[发明专利]一种基于谷胱甘肽金纳米簇的荧光植酸检测方法

权利要求书

1.一种基于谷胱甘肽金纳米簇的荧光植酸检测方法，包括以下步骤：

S1.谷胱甘肽金纳米簇GSH-AuNCs的制备

将新鲜配制的2.50 mL浓度为20 mM 的HAuCl₄水溶液和0.75 mL浓度为100 mM 的GSH水溶液与21.75 mL的超纯水在25℃下混合5 min；再将反应混合液移至70℃的恒温加热磁力搅拌器中反应，温和搅拌24 h，得到在日光灯下为淡黄色、紫外灯下发出强橙色荧光的GSH-AuNCs水溶液；制备过程所用的玻璃仪器均用铬酸洗液浸泡过夜，随后用超纯水进行充分洗涤，置于烘箱中干燥后使用；

S2.荧光检测植酸

将2 mL经Tris-HCl缓冲液稀释50倍后的GSH-AuNCs溶液与Pb²⁺混合，充分反应1 min后，再向混合溶液中加入不同浓度的植酸溶液，孵化3 min，待反应完全后，以360 nm为激发波长，激发和发射狭缝分别为5 nm和10 nm，测定475 nm ~700 nm范围内该孵化溶液的荧光发射光谱；随后以植酸浓度为横坐标，体系相对荧光值F/F_A为纵坐标，绘制工作曲线，线性拟合得到一个一元一次方程；采用同样的方法测定经提取、净化预处理后的奶粉和糯米样品中植酸含量，并通过标准加入法，向样品中加入不同水平的植酸标准溶液，并测定样品的加标回收率。
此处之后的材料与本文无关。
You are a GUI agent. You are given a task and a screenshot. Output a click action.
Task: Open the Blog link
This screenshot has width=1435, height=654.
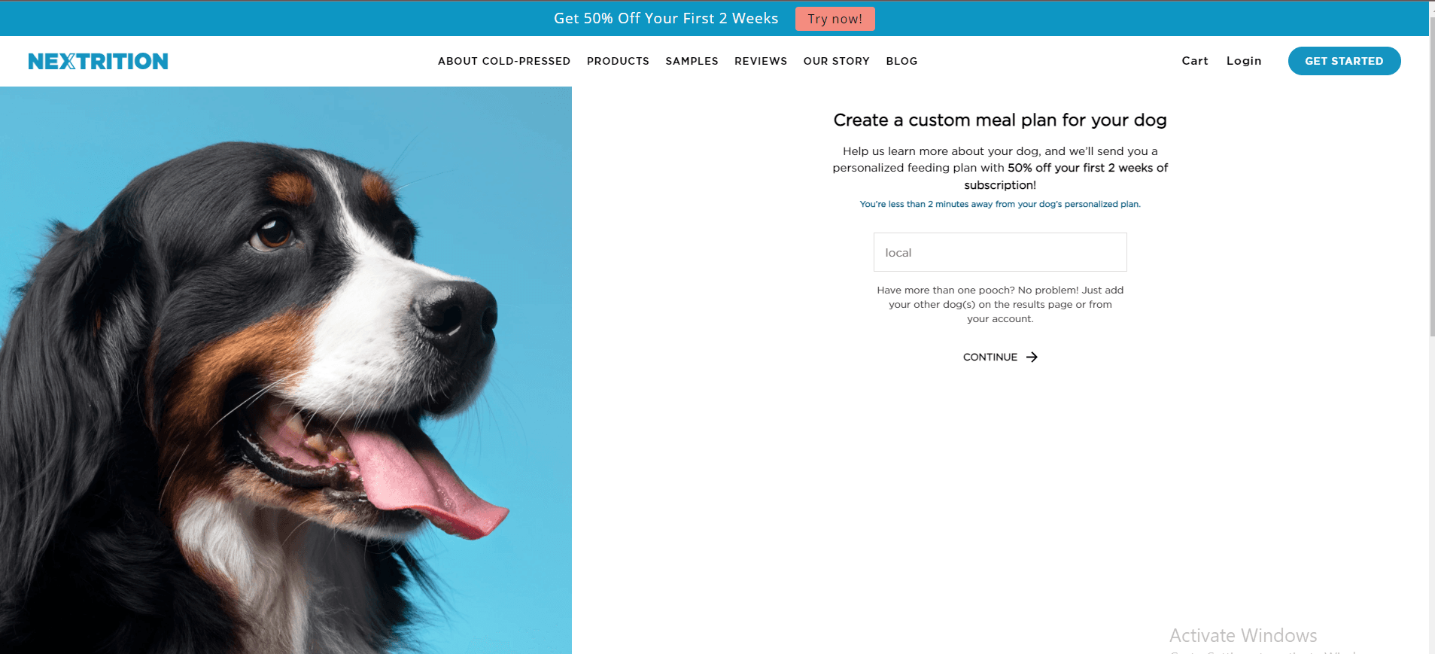pos(901,61)
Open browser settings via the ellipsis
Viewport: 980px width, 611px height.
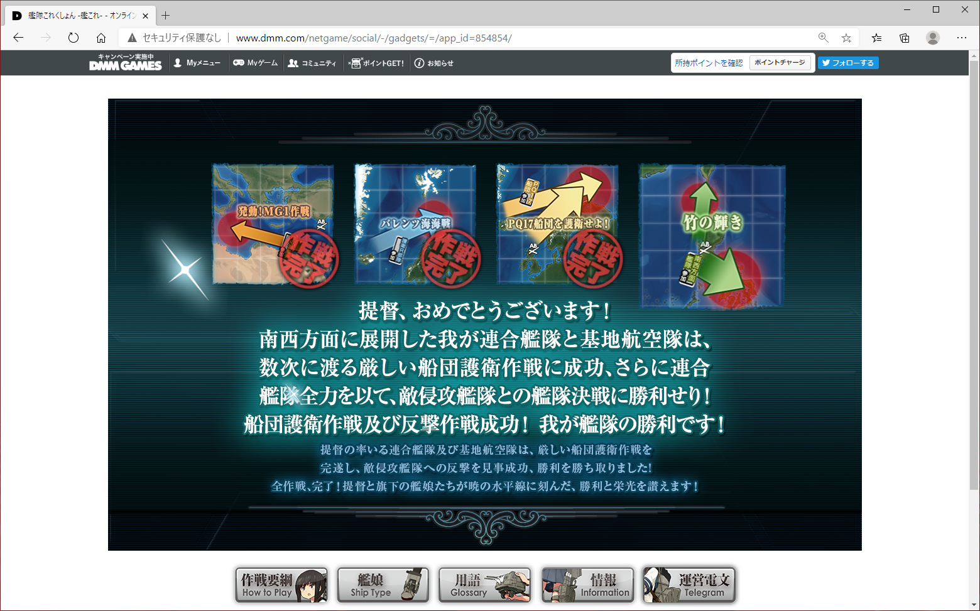962,38
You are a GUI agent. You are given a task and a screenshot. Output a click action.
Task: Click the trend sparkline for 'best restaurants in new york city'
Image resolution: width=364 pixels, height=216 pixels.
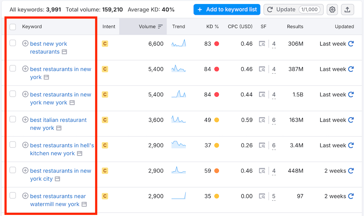pos(178,170)
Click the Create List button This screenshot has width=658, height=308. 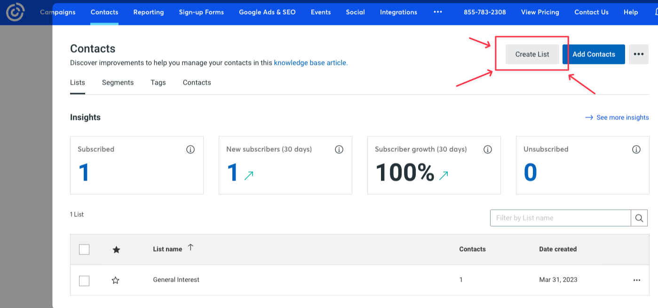[532, 55]
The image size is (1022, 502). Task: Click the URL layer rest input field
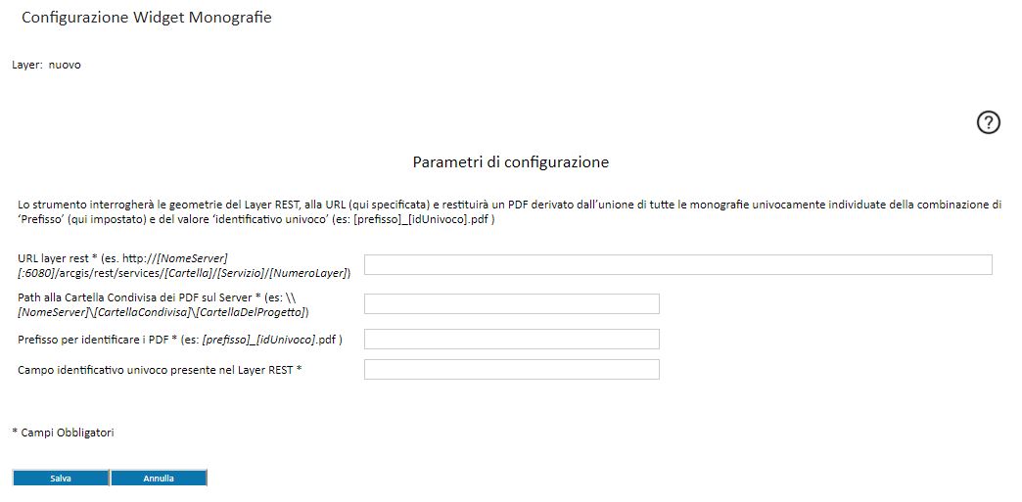click(677, 264)
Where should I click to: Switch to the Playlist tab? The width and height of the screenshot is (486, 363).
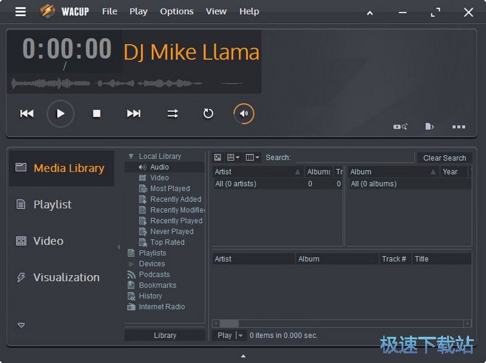pyautogui.click(x=52, y=205)
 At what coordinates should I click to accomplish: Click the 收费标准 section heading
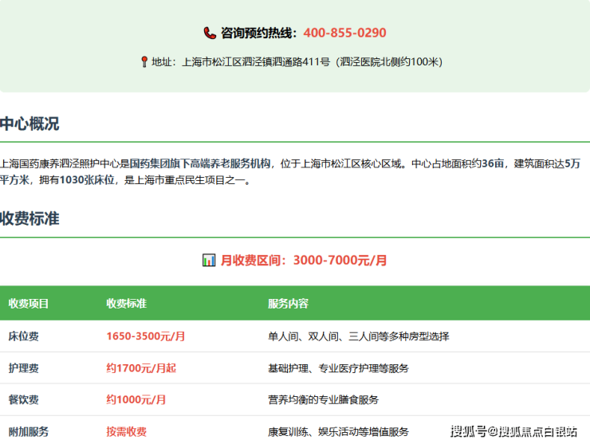click(30, 219)
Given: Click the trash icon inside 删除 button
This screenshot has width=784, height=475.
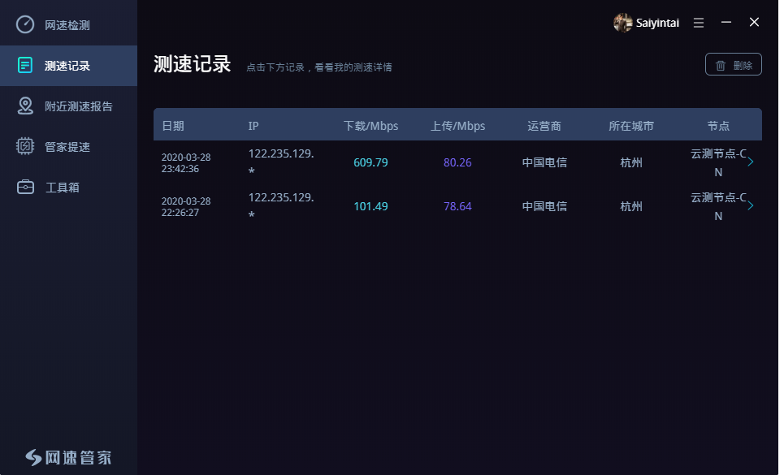Looking at the screenshot, I should point(721,63).
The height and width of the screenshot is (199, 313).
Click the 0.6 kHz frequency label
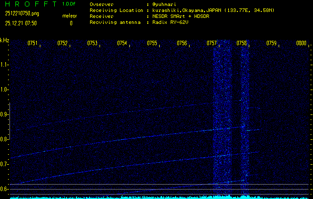click(x=4, y=189)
2.根据权利要求1所述的一种基于谷胱甘肽金纳米簇的荧光植酸检测方法，其特征在于，步骤S2中所述的Pb²⁺浓度为35 μM。

3.根据权利要求1所述的一种基于谷胱甘肽金纳米簇的荧光植酸检测方法，其特征在于，步骤S2中所述的Tris-HCl 缓冲液的pH值为7.0。